Document segment →
# What keeps you going?



## GodIsLove (Oct 7, 2012)

Think of what keeps you going each day. No matter what 'it' is..... think of that thing and keep going. Never stop.


----------



## Razin (Nov 30, 2014)

I'm not sure exactly what keeps me going. I think about it sometimes but can't come up with a solid reason. Maybe it's not really having a choice, maybe it's a little glimmer of hope that things will get better, don't know but rolling over and dying takes too long (tried it) so I have to keep trying.


----------



## uselessgoodfornothing (Sep 10, 2013)

I'm too scared too kill myself.


----------



## Znuffle (Jul 22, 2014)

uselessgoodfornothing said:


> I'm too scared too kill myself.


Lol.. I love how your profile picture is smiling really bright  and then you write that stuff.. It's pretty funny 

(What? it is..  Laugh a bit)

Dataset content →
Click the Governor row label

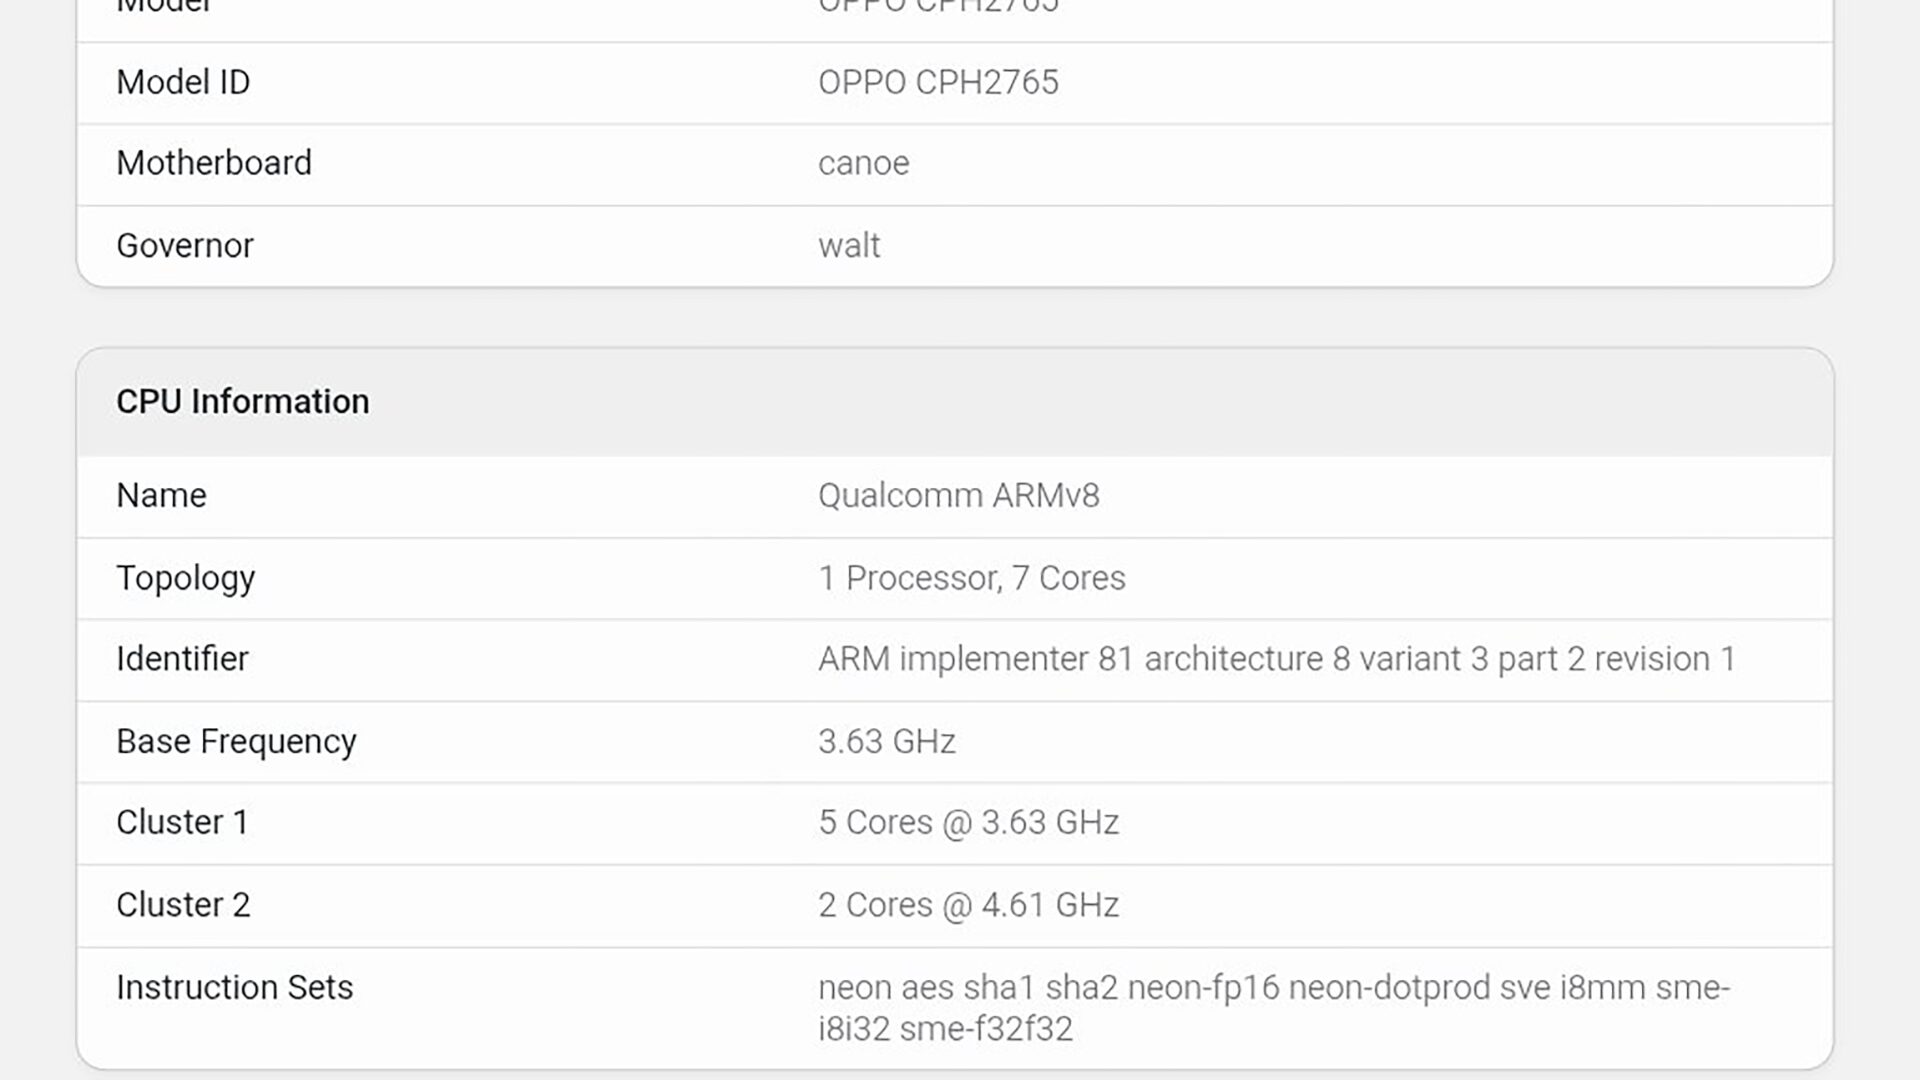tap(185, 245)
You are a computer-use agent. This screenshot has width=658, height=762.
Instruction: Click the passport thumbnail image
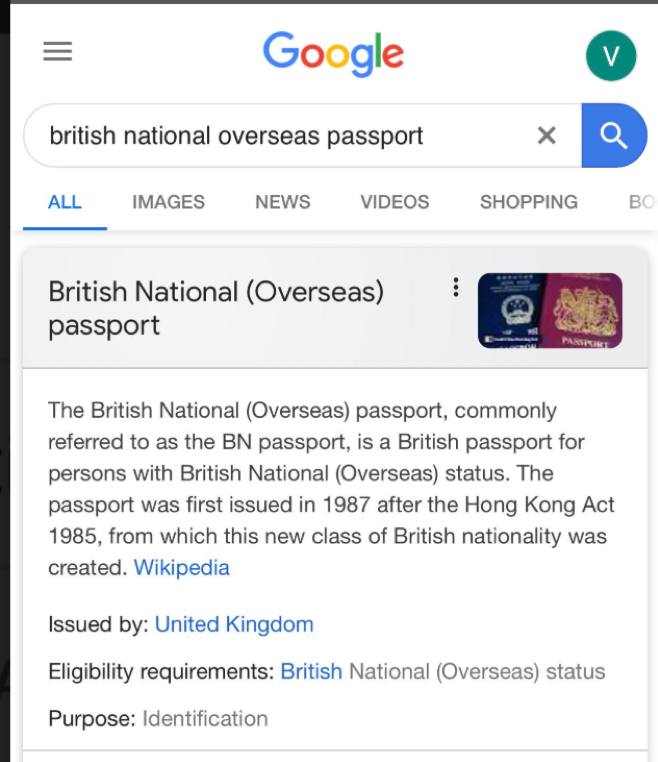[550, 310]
==
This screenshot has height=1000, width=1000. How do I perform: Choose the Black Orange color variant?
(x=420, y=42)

Do this → Rewrite the forum thread passage between "## GodIsLove (Oct" and "to keep trying.", inclusive, and replace "glimmer" with "spark" in it. The lines above were taken from an unrelated source.

Task response →
## GodIsLove (Oct 7, 2012)

Think of what keeps you going each day. No matter what 'it' is..... think of that thing and keep going. Never stop.


----------



## Razin (Nov 30, 2014)

I'm not sure exactly what keeps me going. I think about it sometimes but can't come up with a solid reason. Maybe it's not really having a choice, maybe it's a little spark of hope that things will get better, don't know but rolling over and dying takes too long (tried it) so I have to keep trying.